(Study material begins)
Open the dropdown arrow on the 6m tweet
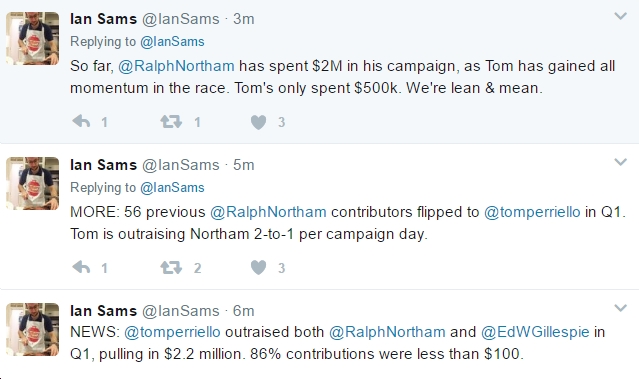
(Study material ends)
(Study material begins)
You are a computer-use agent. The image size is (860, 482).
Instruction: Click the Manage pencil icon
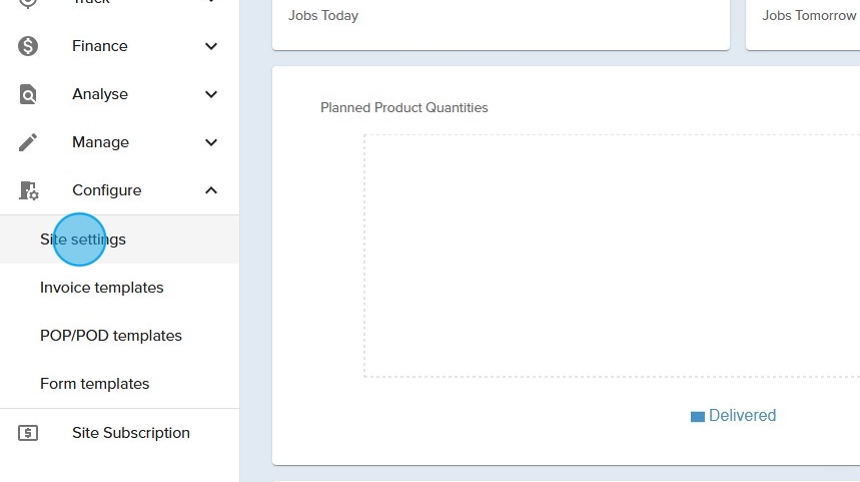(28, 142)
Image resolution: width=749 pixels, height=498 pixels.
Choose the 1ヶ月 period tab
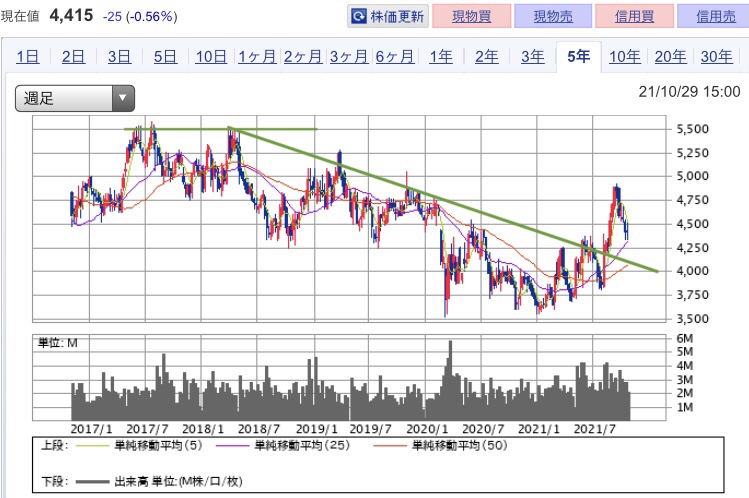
(Study material ends)
The task: Once the line with "Instruction: Click the Manage pencil icon" is found above, print it and every line after it through the line with "Choose the 1ヶ月 period tab", exactly. Pictures stay out.

Result of the exercise:
Instruction: Click the Manage pencil icon
(28, 142)
Image resolution: width=749 pixels, height=498 pixels.
Choose the 1ヶ月 period tab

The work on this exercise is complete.